— BEGIN MATERIAL PROVIDED —

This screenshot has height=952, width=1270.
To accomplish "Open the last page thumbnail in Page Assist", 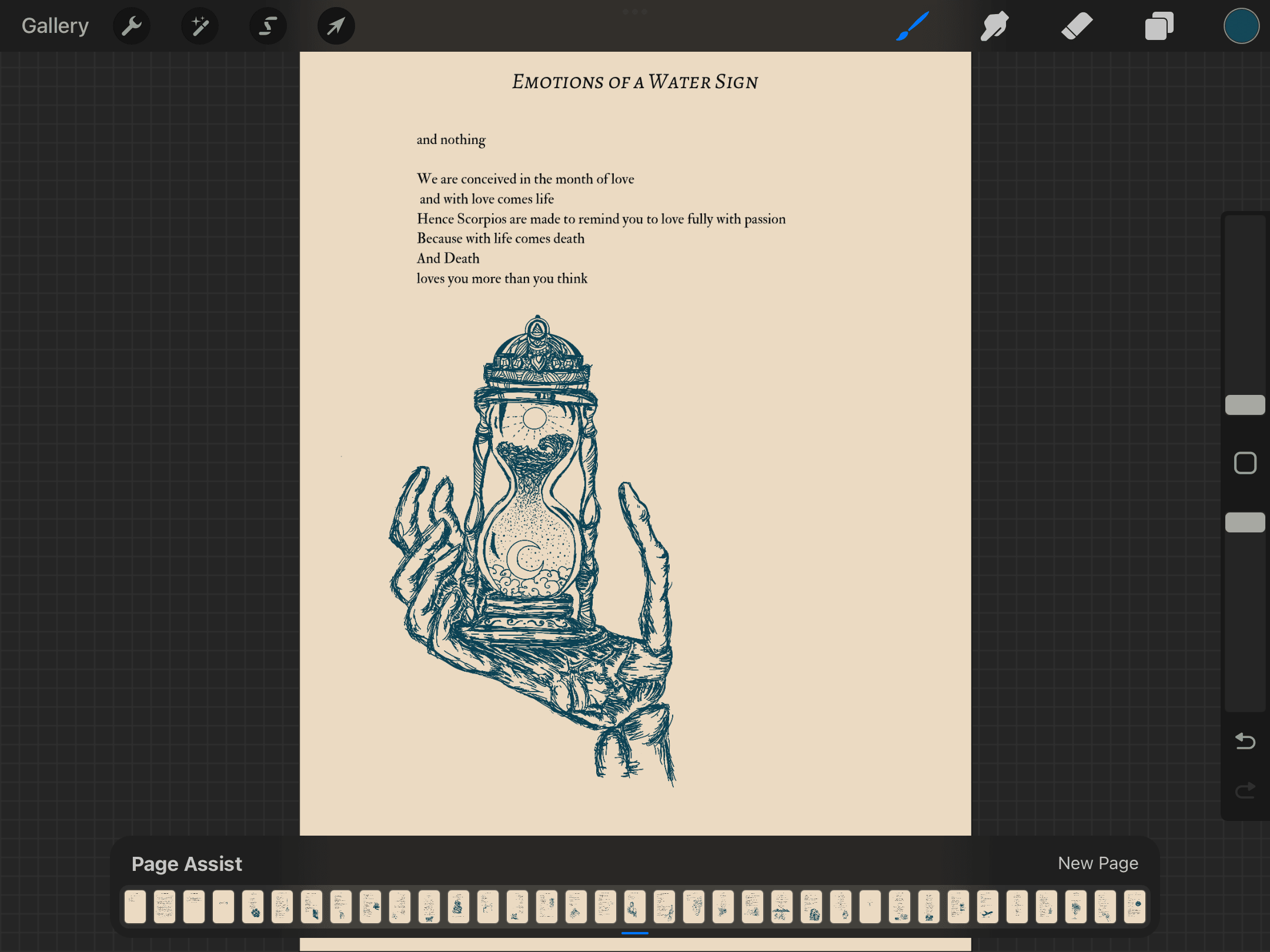I will (x=1134, y=906).
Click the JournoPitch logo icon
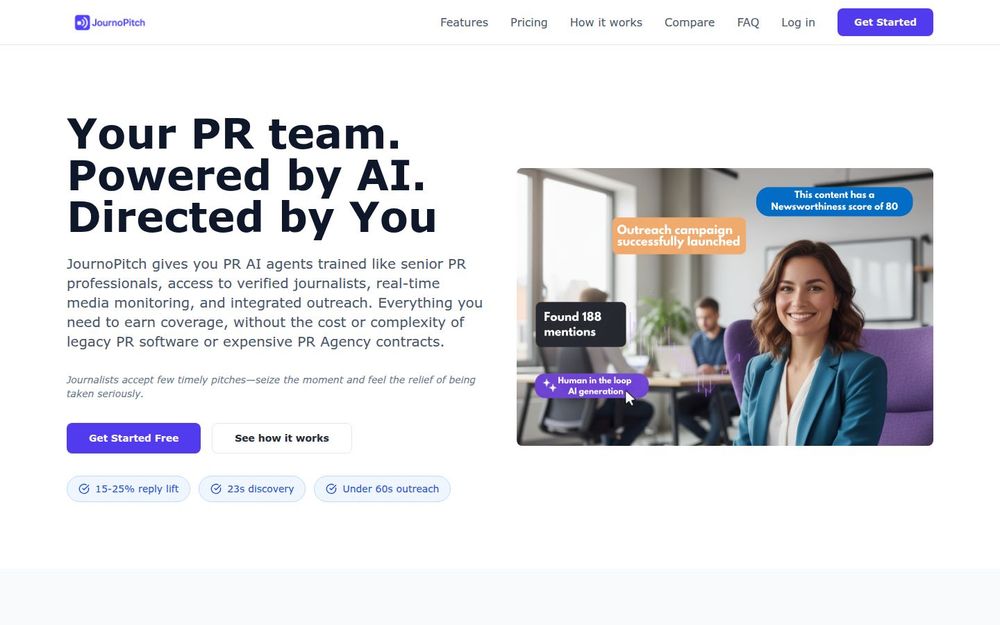The height and width of the screenshot is (625, 1000). click(82, 22)
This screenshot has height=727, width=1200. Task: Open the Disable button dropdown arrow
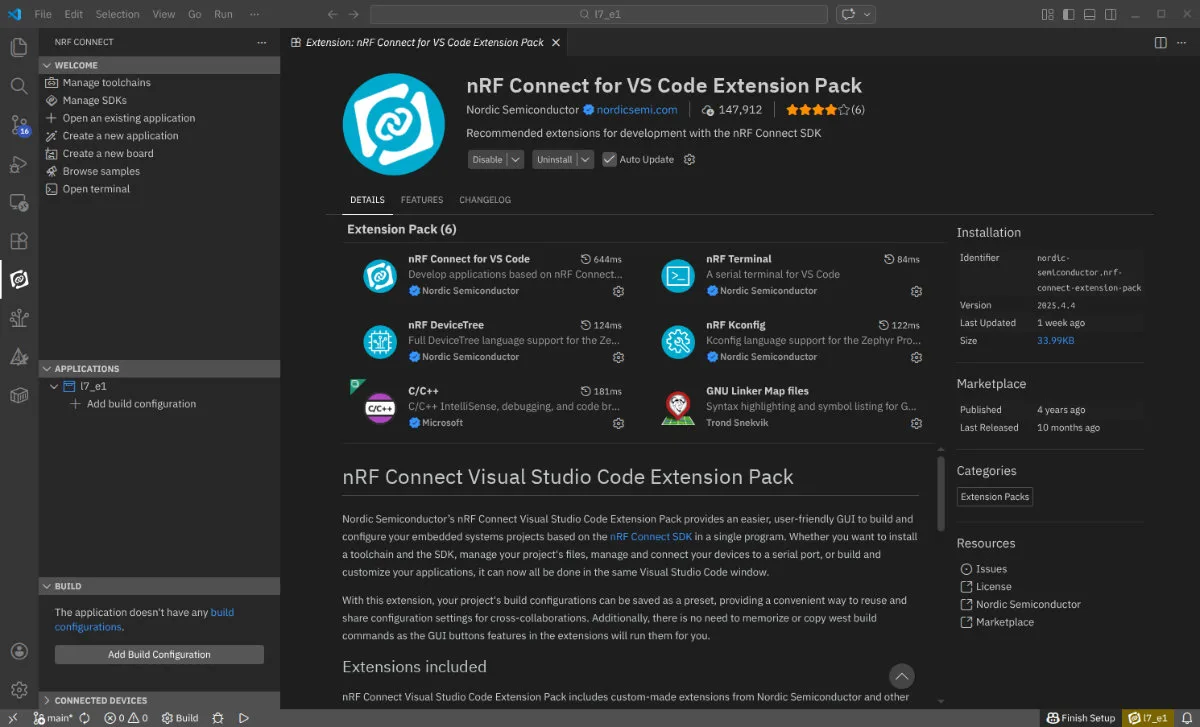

— END MATERIAL PROVIDED —

| WHAT TO PRODUCE |
Reproduce the records verbatim from the line containing "Click the JournoPitch logo icon" through the end of the records, both ends included, omitting the pictures.

| WRITTEN RESPONSE |
Click the JournoPitch logo icon
The height and width of the screenshot is (625, 1000). click(82, 22)
This screenshot has height=727, width=1200. Task: Open the Disable button dropdown arrow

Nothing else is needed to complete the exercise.